> **Task instructions**
Return the lines of the material verbatim, from the line containing "The width and height of the screenshot is (1007, 583)." through the end of the material, both ends included. Leave the pictures out of your answer.

> **Material to process**

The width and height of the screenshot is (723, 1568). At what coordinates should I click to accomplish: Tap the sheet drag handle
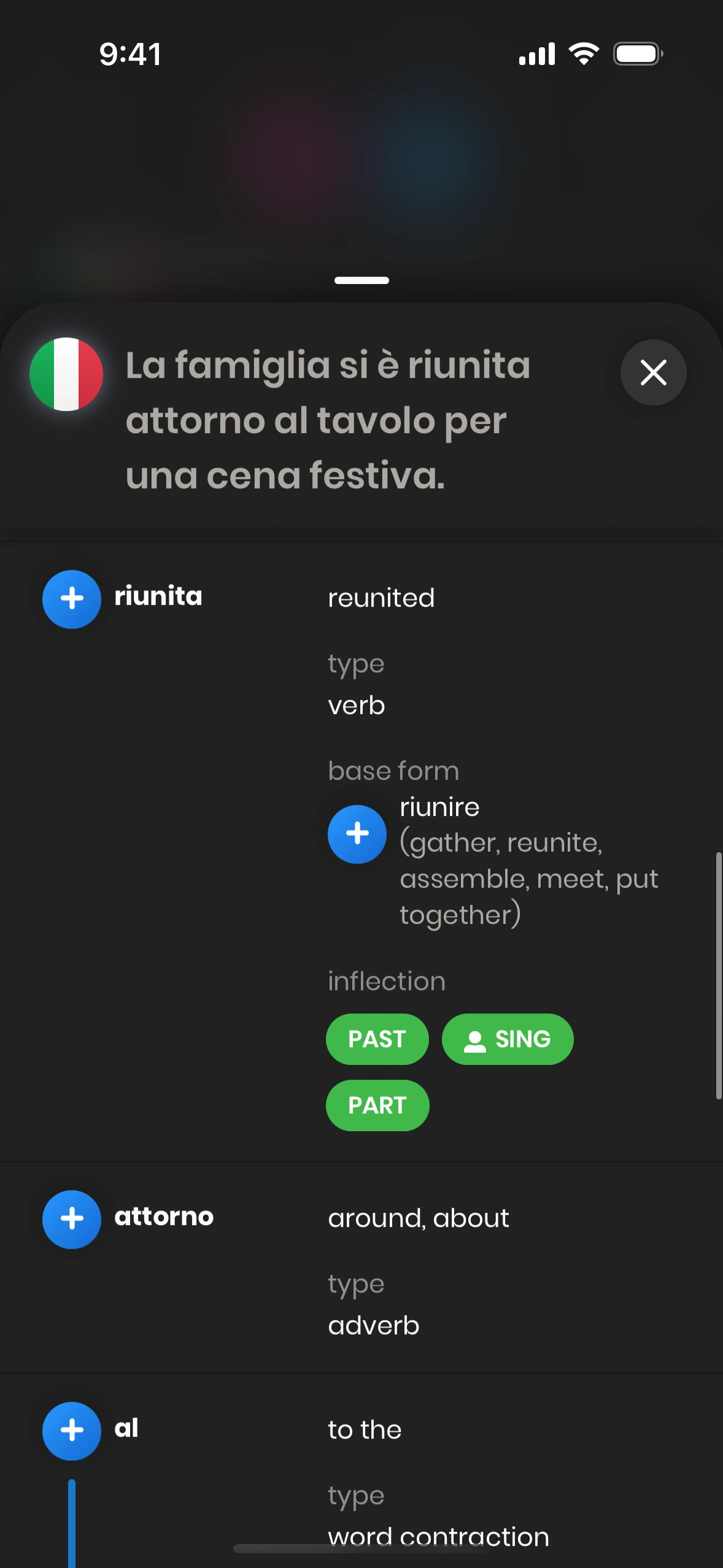tap(362, 280)
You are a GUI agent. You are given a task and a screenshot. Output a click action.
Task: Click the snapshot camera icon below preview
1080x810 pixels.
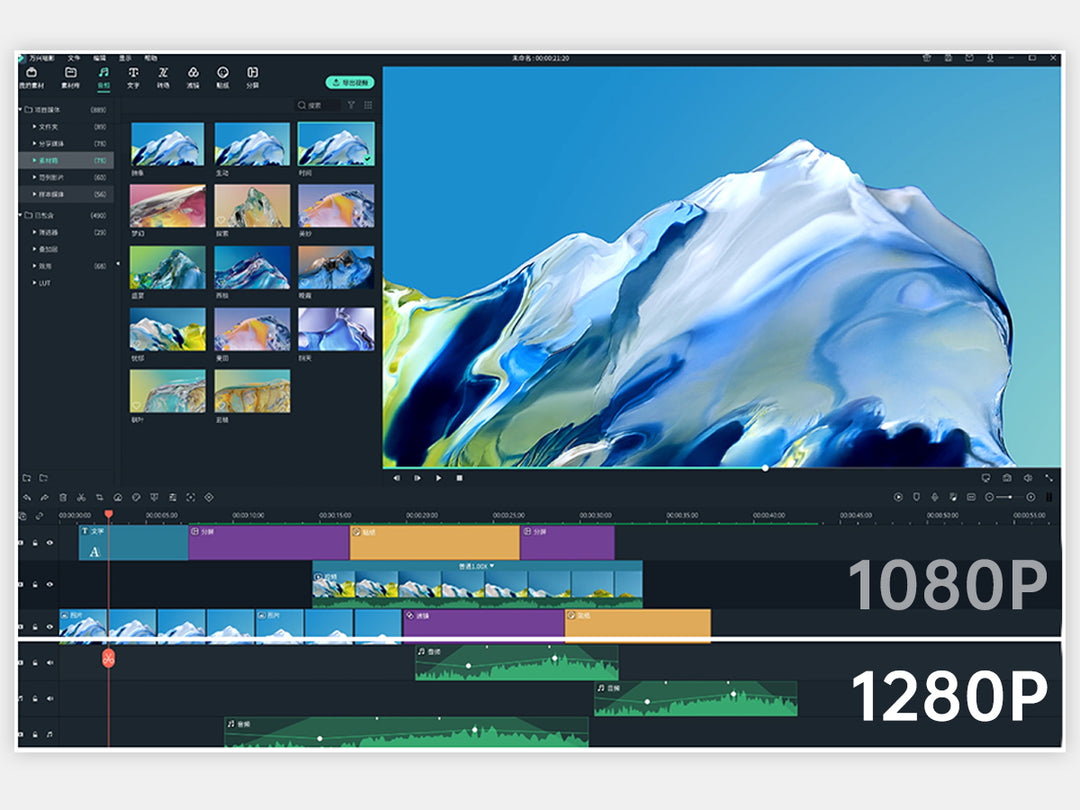[x=1006, y=478]
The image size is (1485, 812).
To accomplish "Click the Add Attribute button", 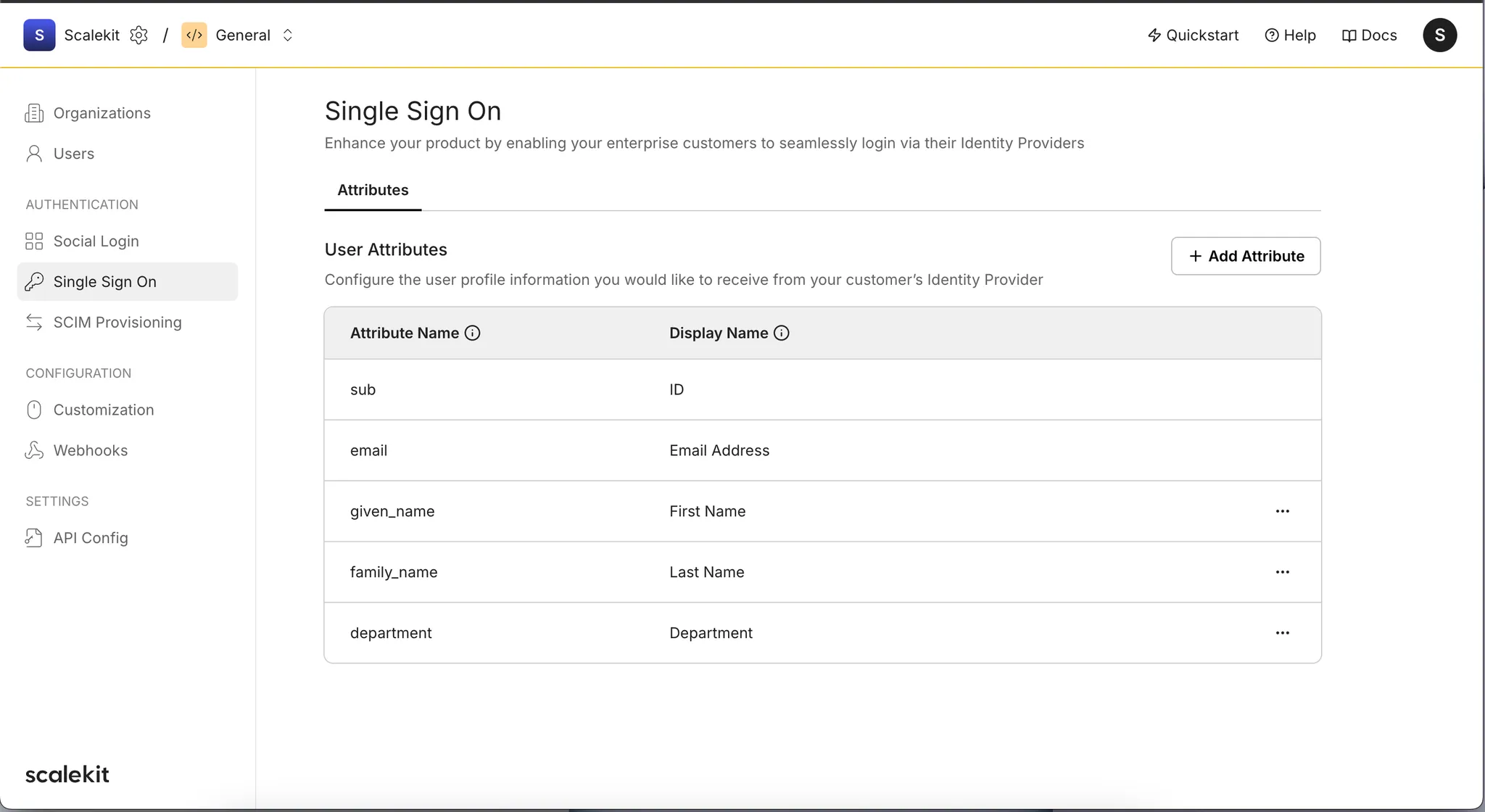I will tap(1245, 256).
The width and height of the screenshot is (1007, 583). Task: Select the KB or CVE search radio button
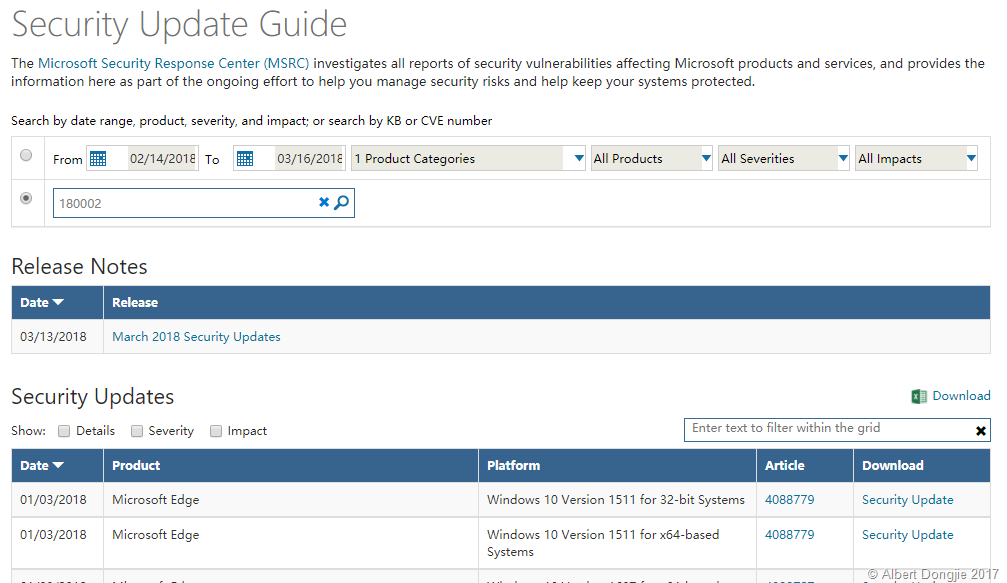point(26,198)
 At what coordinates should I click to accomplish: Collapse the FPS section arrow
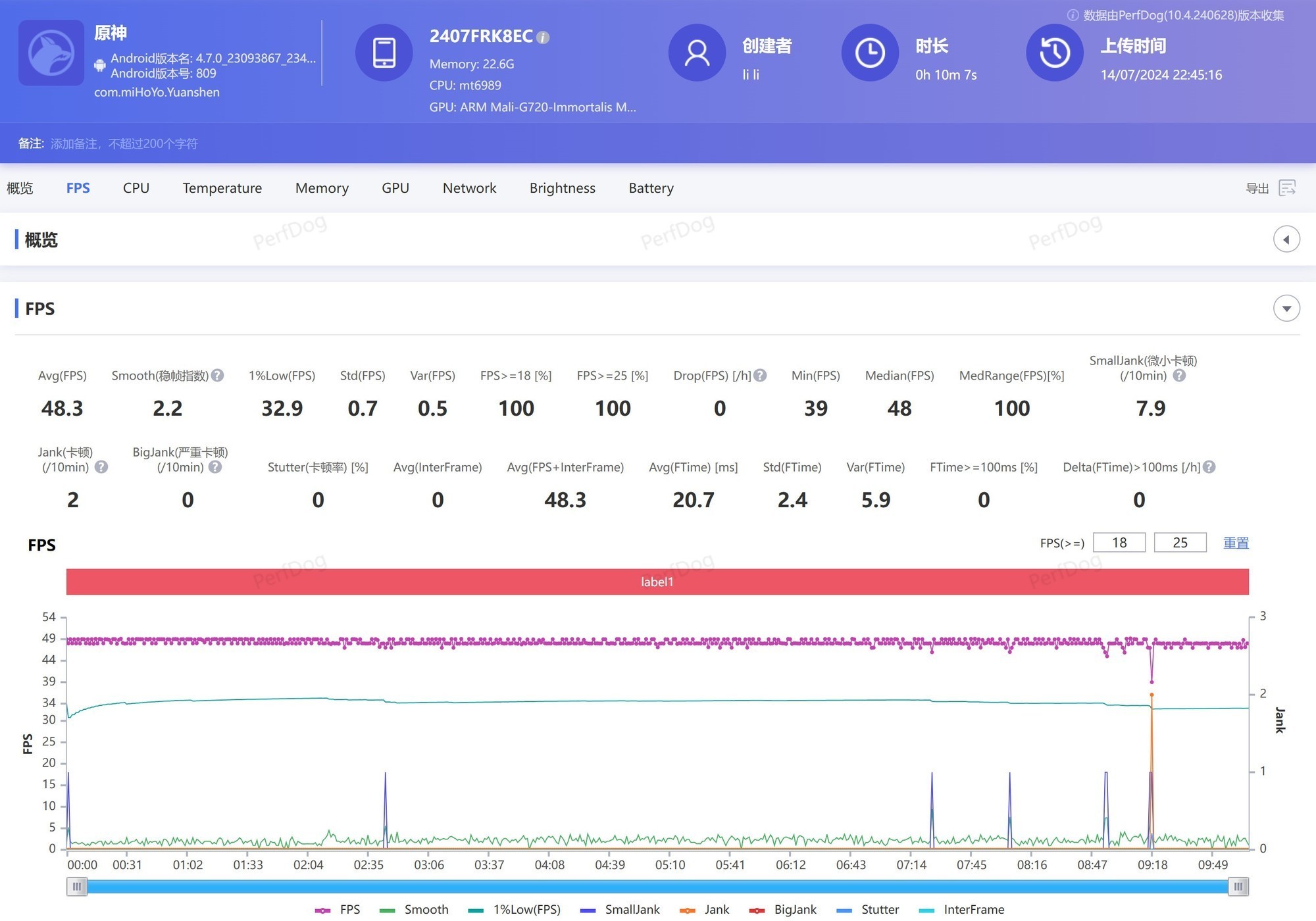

> **Written reply**
The width and height of the screenshot is (1007, 583). Task: Select the KB or CVE search radio button
point(26,198)
 At what coordinates should I click to accomplish: Collapse the FPS section arrow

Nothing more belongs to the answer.